* _TEXTO FORNECIDO_:
Cambedo, 1946: que fazer com a memória silenciada? 1
Paula Godinho
Estava-se em dezembro de 1946. Um imenso aparato de forças da GNR,
provenientes do Porto, de Vila Real, da Régua e outros locais distantes, agentes
da PIDE, da Guarda Fiscal, e soldados da secção de morteiros do Exército
Português, cercou uma pequena povoação portuguesa do concelho de Chaves,
Cambedo da Raia. Do lado espanhol, posicionaram-se guardas civis ao longo da
linha de fronteira. O alvo era um grupo de maquis galegos, refugiado na fronteira
portuguesa. A memória pública do bombardeamento foi longamente sufocada e
censurada pelas ditaduras ibéricas e, mesmo, pelas democracias.
Após o levantamento de militares galegos em apoio de Franco e dos golpistas,
a 20 de julho de 1936, chegaram tempos duros para quem apoiava a República, com
fuzilamentos sob a acusação de rebelião, ou idas ao paseo de que não retornariam.
Conquanto houvesse cumplicidade entre as ditaduras de ambos os países ibéricos, a
fronteira portuguesa permitia buscar refúgio para escapar à repressão e à mobilização
obrigatória para o exército franquista. Há uma rede social que se estende
historicamente além dos limites politicamente convencionados, ativável em momentos
de necessidade imperiosa. A porosidade raiana permitiu permanecer em Portugal, e
também foi o trampolim para mais longínquos exílios.
Apesar dos editais da PVDE, que obrigavam quer ao recenseamento dos
estrangeiros que procurassem obter título de residência, quer à denúncia por quem os
albergasse, o fluxo de refugiados não cessou a partir de 1939. Franco não cedera às
pressões internacionais quanto à realização de eleições, ou a uma amnistia aos
vencidos. Por outro lado, os países que haviam combatido o nazismo e o fascismo não
intervieram nas ditaduras ibéricas.

* _INSTRUÇÕES DE TRABALHO_:
1. Altere o trecho do texto sobre Cambedo de "Cambedo, 1946: que" a "que não retornariam.", pondo "guerrilheiros galegos" no lugar de "maquis galegos".
2. Responda, com base no texto sobre Cambedo:
(a) A que concelho pertence Cambedo da Raia?
(b) Em que data se deu o levantamento de militares galegos em apoio de Franco?
(c) A partir de que ano o fluxo de refugiados não cessou?
3. Prossiga o texto sobre Cambedo a partir do ponto em que termina.
As entradas que vêm a seguir têm origem noutra fonte.

* _MATERIAL FORNECIDO_:
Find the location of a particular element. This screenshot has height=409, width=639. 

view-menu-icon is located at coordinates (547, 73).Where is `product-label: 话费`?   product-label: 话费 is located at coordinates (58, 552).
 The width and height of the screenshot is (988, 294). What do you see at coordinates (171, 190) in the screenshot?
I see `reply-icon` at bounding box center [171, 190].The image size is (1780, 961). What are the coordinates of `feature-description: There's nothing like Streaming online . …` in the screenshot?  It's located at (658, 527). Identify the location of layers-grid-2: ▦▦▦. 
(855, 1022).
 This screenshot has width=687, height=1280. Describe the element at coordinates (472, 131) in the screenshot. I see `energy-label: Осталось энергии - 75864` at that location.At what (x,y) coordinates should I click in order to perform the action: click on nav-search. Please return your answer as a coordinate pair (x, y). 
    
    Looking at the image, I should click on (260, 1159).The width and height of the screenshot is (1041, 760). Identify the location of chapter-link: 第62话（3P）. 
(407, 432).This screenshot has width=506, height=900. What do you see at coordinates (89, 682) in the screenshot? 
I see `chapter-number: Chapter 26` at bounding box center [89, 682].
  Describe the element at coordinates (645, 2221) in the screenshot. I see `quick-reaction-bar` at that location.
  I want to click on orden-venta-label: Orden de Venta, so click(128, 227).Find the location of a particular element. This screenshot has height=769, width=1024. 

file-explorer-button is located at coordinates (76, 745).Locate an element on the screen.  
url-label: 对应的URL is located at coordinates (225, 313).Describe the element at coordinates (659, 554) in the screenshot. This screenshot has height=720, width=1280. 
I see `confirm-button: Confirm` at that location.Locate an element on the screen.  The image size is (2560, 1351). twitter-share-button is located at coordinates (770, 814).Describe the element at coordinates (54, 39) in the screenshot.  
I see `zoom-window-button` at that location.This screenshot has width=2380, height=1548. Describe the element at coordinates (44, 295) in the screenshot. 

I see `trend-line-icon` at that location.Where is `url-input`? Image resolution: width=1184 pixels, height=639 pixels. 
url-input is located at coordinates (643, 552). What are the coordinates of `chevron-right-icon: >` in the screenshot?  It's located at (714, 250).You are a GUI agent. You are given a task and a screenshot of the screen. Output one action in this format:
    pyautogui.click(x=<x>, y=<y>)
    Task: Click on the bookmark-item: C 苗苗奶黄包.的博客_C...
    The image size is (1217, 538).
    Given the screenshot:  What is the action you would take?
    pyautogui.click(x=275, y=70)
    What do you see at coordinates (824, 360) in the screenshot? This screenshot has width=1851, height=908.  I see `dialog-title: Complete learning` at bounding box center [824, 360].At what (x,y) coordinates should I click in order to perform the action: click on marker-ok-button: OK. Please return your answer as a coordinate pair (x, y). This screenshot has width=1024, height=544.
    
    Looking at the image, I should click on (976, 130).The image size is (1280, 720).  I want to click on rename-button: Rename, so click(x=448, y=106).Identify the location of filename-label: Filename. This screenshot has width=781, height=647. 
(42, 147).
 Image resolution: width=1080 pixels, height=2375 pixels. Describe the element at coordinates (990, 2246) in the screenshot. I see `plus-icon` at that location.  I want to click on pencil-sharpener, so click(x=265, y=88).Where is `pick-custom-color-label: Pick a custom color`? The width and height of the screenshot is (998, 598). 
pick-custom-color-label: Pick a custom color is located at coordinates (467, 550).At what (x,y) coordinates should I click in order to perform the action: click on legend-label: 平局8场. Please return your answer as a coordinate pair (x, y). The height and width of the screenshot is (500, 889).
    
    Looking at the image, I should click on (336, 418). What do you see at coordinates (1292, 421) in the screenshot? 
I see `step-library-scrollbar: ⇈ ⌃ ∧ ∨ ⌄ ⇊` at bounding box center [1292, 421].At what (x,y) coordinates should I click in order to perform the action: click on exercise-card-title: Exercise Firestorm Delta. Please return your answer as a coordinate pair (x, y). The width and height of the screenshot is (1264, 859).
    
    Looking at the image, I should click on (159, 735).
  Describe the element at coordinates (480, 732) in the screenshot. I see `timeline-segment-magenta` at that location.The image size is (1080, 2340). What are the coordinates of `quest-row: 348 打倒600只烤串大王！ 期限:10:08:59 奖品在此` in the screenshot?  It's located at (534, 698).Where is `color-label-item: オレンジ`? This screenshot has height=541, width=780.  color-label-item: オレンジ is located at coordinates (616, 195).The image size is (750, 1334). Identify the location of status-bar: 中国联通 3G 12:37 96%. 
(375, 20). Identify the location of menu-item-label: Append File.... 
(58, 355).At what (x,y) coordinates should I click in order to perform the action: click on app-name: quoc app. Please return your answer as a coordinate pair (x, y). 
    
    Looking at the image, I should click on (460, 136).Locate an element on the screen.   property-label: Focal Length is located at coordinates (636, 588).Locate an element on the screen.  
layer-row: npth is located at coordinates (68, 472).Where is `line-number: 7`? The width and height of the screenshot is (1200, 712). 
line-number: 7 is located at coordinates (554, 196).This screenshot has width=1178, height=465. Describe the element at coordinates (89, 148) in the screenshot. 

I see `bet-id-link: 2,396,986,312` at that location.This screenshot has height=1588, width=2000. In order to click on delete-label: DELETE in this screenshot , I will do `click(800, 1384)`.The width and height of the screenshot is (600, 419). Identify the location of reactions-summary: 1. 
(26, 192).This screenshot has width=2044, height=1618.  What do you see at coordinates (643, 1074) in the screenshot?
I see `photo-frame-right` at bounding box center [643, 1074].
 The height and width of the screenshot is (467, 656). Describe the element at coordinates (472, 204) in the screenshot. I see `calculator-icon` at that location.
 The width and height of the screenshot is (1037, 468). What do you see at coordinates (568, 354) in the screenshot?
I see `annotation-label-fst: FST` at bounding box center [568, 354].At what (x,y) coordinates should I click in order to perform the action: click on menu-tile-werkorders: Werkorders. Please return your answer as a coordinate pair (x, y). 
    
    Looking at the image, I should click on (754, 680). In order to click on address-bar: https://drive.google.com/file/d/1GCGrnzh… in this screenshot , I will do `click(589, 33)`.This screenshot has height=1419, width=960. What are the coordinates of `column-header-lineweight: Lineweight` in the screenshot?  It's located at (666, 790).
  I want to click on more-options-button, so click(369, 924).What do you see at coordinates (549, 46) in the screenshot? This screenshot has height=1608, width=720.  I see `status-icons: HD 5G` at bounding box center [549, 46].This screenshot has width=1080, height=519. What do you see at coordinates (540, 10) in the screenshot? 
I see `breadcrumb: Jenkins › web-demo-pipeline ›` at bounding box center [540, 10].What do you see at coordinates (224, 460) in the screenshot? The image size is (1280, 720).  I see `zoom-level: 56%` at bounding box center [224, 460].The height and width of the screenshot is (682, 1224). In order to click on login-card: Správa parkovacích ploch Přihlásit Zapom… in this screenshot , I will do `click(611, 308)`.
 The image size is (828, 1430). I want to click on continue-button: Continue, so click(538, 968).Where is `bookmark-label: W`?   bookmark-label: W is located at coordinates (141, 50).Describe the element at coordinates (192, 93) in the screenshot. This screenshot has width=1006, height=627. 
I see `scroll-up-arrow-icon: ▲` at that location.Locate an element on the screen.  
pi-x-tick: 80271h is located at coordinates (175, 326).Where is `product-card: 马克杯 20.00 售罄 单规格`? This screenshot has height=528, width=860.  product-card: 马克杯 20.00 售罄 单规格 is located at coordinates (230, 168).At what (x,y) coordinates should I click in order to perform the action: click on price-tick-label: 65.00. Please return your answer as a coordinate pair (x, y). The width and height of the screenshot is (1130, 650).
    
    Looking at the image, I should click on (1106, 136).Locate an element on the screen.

* _RESPOSTAS AOS EXERCÍCIOS_:
1.
Cambedo, 1946: que fazer com a memória silenciada? 1
Paula Godinho
Estava-se em dezembro de 1946. Um imenso aparato de forças da GNR,
provenientes do Porto, de Vila Real, da Régua e outros locais distantes, agentes
da PIDE, da Guarda Fiscal, e soldados da secção de morteiros do Exército
Português, cercou uma pequena povoação portuguesa do concelho de Chaves,
Cambedo da Raia. Do lado espanhol, posicionaram-se guardas civis ao longo da
linha de fronteira. O alvo era um grupo de guerrilheiros galegos, refugiado na fronteira
portuguesa. A memória pública do bombardeamento foi longamente sufocada e
censurada pelas ditaduras ibéricas e, mesmo, pelas democracias.
Após o levantamento de militares galegos em apoio de Franco e dos golpistas,
a 20 de julho de 1936, chegaram tempos duros para quem apoiava a República, com
fuzilamentos sob a acusação de rebelião, ou idas ao paseo de que não retornariam.

2.
(a) Ao concelho de Chaves.
(b) A 20 de julho de 1936.
(c) A partir de 1939.

3.
Paralelamente à conivência entre os governos ibéricos, demonstrada nas
ordens às autoridades que atuavam na fronteira, ativaram-se solidariedades locais e
políticas. A confiança na permeabilidade da fronteira portuguesa assentava em
correntes de apoio com lealdades políticas, de parentesco, de vizinhança, de trabalho
e de amizade, numa raia onde o contrabando complementou longamente a agricultura.
Até ao Tratado de Limites de 1864, que a incorporou em Portugal, Cambedo da
Raia era considerada um “povo promíscuo”, cruzado pela linha de fronteira. A igreja
situa-se perto do antigo marco fronteiriço, a meio da rua ao longo da qual as casas se
distribuíam, e onde hoje se encontra a placa que lembra os acontecimentos de 1946.
Franqueava-se com à-vontade os limites nacionais, transcendidos pela rede social, as
atividades, as festas.
Na orla transmontana e galega, os maquis foram essencialmente homens que,
recorrendo a teias de relações alongadas no tempo, escaparam ao terror franquista e
reorganizaram-se para o combater. Alojavam-se em casa de famílias portuguesas, em
pensões, ou em locais isolados. Sustentavam-se através do trabalho na agricultura, no
volfrâmio e no contrabando, com incursões pela Galiza, de afronta aos representantes
do poder golpista, em represália por ataques sofridos ou em pequenos golpes
económicos. Em 1947, Demétrio Garcia Alvarez, que assumiu protagonismo entre os
maquis, afirmou perante o tribunal existirem 35 grupos de guerrilheiros na fronteira,
entre os quais o seu, enquadrados na Federação de Guerrilhas de Leão/Galiza, a que
se teriam juntado vários portugueses. Embora o conhecimento da atuação destes
grupos perturbasse as autoridades portuguesas e espanholas, as bases de apoio e a
evanescência das suas presenças dificultavam a perseguição.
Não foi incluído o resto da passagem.